Switch "webpages" to "web pages" in the lines from the one with "347, 808, 353)" up to and including the one with "151, 87, 166)", and give back only those lines with everything else left unchanged.

========

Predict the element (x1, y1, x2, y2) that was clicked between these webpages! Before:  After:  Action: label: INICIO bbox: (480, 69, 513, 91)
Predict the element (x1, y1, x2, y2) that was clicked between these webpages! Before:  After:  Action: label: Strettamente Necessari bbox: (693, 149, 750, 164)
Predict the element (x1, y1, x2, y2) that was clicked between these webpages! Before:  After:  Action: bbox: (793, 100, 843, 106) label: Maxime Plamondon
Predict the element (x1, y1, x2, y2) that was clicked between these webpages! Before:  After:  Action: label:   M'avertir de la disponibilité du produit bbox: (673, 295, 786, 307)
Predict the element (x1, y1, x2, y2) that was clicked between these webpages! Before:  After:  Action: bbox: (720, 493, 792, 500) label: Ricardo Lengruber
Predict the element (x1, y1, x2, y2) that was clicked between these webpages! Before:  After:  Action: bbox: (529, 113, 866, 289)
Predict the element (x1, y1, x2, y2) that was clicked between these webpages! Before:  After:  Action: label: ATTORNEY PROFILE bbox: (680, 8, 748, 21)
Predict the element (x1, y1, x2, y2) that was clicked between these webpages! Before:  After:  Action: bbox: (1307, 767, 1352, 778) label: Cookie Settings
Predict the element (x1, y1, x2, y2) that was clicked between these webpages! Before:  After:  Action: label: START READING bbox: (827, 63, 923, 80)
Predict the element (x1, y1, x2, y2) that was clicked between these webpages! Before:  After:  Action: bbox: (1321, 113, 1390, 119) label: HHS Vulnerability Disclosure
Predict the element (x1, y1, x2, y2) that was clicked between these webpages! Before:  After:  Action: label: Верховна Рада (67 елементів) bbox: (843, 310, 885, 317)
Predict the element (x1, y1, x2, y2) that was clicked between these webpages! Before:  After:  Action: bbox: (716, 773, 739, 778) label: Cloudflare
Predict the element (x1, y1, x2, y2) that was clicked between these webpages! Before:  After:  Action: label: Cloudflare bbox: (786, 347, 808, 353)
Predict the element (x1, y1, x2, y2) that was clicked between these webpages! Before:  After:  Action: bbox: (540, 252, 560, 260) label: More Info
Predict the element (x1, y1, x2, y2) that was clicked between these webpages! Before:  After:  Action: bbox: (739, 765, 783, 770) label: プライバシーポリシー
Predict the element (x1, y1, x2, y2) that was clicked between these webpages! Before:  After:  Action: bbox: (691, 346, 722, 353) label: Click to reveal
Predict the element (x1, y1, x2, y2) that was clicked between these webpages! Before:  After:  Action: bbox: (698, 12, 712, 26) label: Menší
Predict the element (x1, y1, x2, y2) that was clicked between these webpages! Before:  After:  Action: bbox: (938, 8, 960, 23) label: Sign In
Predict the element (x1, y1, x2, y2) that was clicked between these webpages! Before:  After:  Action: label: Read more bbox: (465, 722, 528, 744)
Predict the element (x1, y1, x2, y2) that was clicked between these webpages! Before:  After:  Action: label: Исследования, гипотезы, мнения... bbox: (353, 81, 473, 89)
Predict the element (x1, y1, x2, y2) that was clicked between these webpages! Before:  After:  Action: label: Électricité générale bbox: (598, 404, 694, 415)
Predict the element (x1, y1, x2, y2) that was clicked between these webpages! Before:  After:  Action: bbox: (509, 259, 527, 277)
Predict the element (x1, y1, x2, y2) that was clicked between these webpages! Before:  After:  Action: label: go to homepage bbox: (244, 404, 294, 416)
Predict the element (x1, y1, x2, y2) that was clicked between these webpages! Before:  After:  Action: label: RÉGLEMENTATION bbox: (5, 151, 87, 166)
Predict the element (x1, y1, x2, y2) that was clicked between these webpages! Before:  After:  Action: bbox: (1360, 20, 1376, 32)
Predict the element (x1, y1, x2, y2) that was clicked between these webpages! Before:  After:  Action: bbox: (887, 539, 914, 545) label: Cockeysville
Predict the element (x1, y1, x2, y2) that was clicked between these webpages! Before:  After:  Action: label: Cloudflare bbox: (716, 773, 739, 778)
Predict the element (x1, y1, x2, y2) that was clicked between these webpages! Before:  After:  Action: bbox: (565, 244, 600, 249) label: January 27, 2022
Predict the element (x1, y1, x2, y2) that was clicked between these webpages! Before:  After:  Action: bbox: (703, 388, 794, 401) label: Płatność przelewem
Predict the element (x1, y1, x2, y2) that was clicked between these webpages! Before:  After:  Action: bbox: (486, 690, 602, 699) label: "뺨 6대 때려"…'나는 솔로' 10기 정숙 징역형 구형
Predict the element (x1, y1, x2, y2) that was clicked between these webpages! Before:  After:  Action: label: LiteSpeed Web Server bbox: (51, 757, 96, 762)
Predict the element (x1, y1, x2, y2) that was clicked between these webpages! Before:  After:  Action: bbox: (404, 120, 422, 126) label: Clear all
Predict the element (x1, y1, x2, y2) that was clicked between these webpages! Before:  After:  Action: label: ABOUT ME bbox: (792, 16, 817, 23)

========

--- Solution for this problem ---
Predict the element (x1, y1, x2, y2) that was clicked between these web pages! Before:  After:  Action: label: Cloudflare bbox: (786, 347, 808, 353)
Predict the element (x1, y1, x2, y2) that was clicked between these web pages! Before:  After:  Action: bbox: (540, 252, 560, 260) label: More Info
Predict the element (x1, y1, x2, y2) that was clicked between these web pages! Before:  After:  Action: bbox: (739, 765, 783, 770) label: プライバシーポリシー
Predict the element (x1, y1, x2, y2) that was clicked between these web pages! Before:  After:  Action: bbox: (691, 346, 722, 353) label: Click to reveal
Predict the element (x1, y1, x2, y2) that was clicked between these web pages! Before:  After:  Action: bbox: (698, 12, 712, 26) label: Menší
Predict the element (x1, y1, x2, y2) that was clicked between these web pages! Before:  After:  Action: bbox: (938, 8, 960, 23) label: Sign In
Predict the element (x1, y1, x2, y2) that was clicked between these web pages! Before:  After:  Action: label: Read more bbox: (465, 722, 528, 744)
Predict the element (x1, y1, x2, y2) that was clicked between these web pages! Before:  After:  Action: label: Исследования, гипотезы, мнения... bbox: (353, 81, 473, 89)
Predict the element (x1, y1, x2, y2) that was clicked between these web pages! Before:  After:  Action: label: Électricité générale bbox: (598, 404, 694, 415)
Predict the element (x1, y1, x2, y2) that was clicked between these web pages! Before:  After:  Action: bbox: (509, 259, 527, 277)
Predict the element (x1, y1, x2, y2) that was clicked between these web pages! Before:  After:  Action: label: go to homepage bbox: (244, 404, 294, 416)
Predict the element (x1, y1, x2, y2) that was clicked between these web pages! Before:  After:  Action: label: RÉGLEMENTATION bbox: (5, 151, 87, 166)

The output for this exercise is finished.